Year over year, home prices appreciated more in Q3 than in the previous four quarters, the FHFA said

U.S. house prices rallied again in the third quarter of 2023. In fact, home prices rose 2.1% quarter over quarter and 5.5% year over year in Q3, according to the Federal Housing Finance Agency (FHFA) House Price Index.

Month over month, the FHFA’s seasonally adjusted monthly index ticked up 0.6% in September.

“U.S. house price growth continued to accelerate in the third quarter, appreciating more than in each of the previous four quarters,” Anju Vajja, principal associate director in FHFA’s division of research and statistics, said in a statement.

“House prices rose in the third quarter in all census divisions and are higher than one year ago, driven primarily by a low supply of homes for sale.”

Home prices appreciated in almost all 50 states year over year. Vermont, Maine, New Hampshire, Connecticut and New Jersey recorded the highest annual appreciation rates, posting +11.8%, +11.1%, +10.3%, +9.9% and +8.7% in home-price gains, respectively.

Meanwhile, the two areas with the most significant annual price depreciation were Hawaii and the District of Columbia, posting negative rates of appreciation, -0.9% and -0.8%.

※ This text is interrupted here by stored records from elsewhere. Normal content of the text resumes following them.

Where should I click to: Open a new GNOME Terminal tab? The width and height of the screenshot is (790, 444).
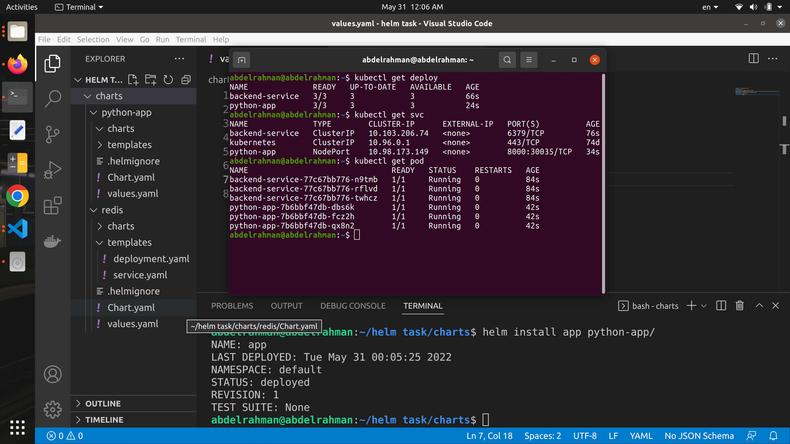pyautogui.click(x=241, y=60)
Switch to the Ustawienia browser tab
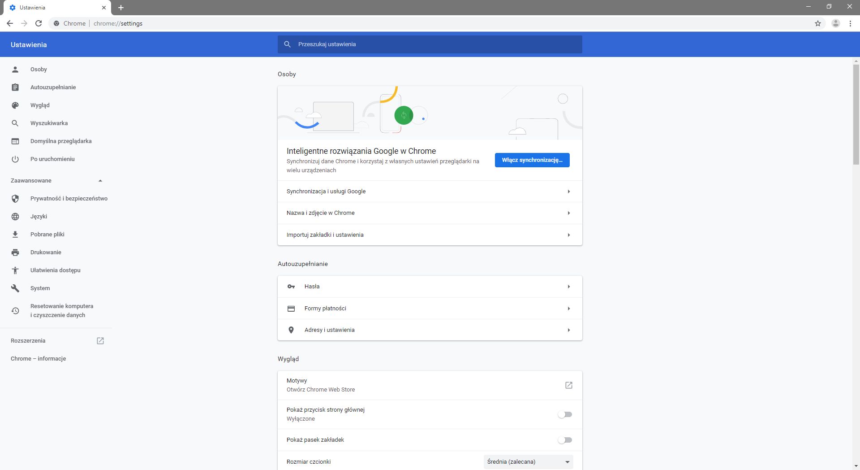 click(54, 7)
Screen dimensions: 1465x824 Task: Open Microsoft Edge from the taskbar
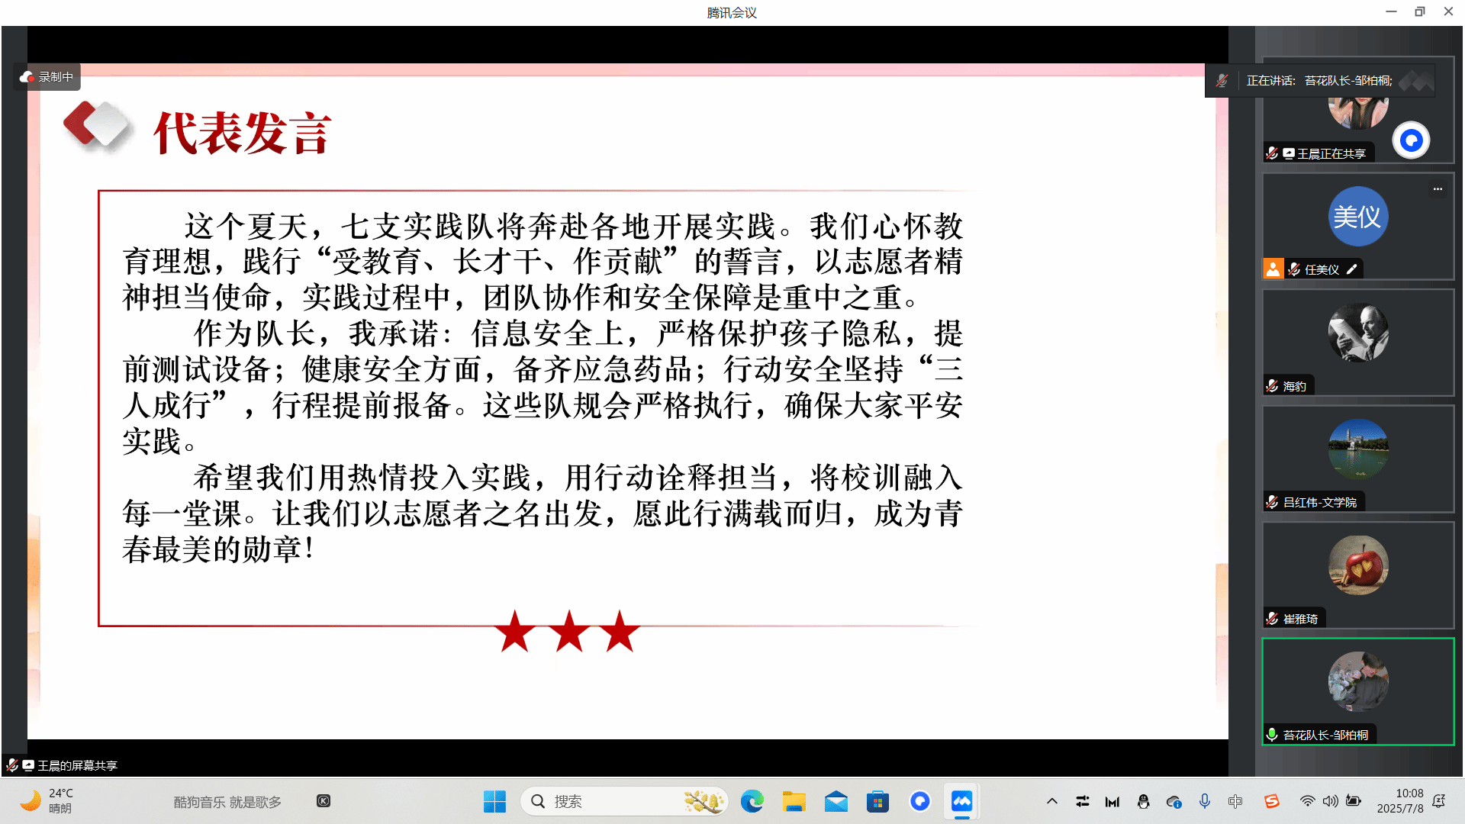pyautogui.click(x=752, y=801)
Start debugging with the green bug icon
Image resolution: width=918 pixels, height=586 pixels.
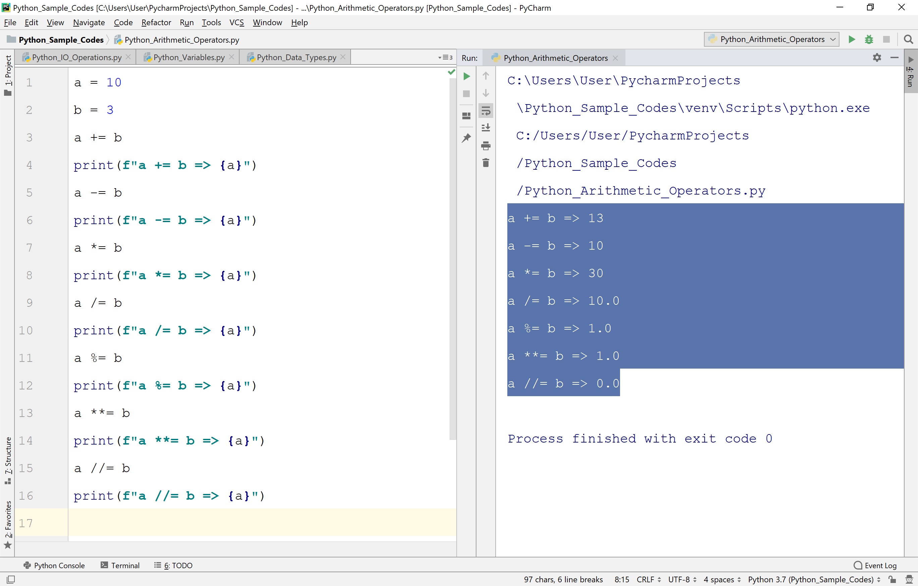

Zooming in on metropolitan areas, home prices rose in 93 of the top 100 largest metropolitan areas. Albany-Schenectady-Troy, New York, ranked first, posting the biggest annual appreciation rate at +12.4%. Meanwhile, Austin-Round Rock-Georgetown, Texas, recorded the biggest year-over-year decline of -5.0%.

Overall, the New England census division recorded the strongest appreciation, posting a 9.2% increase. The Pacific division recorded the smallest four-quarter, home-price appreciation rate at 2.0%.

Home-price growth expected to slow in Q4

High mortgage rates combined with a typical seasonal slowdown will limit the number of buyers on the market in Q4, Bright MLS Chief Economist Lisa Sturtevant said in a statement.

Simultaneously, new listing volume is up at the end of November, which might further cool home prices. 

“Home prices are feeling the weight of high mortgage rates which will slow the rate of price growth in the coming months,” CoreLogic Chief Economist Selma Hepp said in a statement.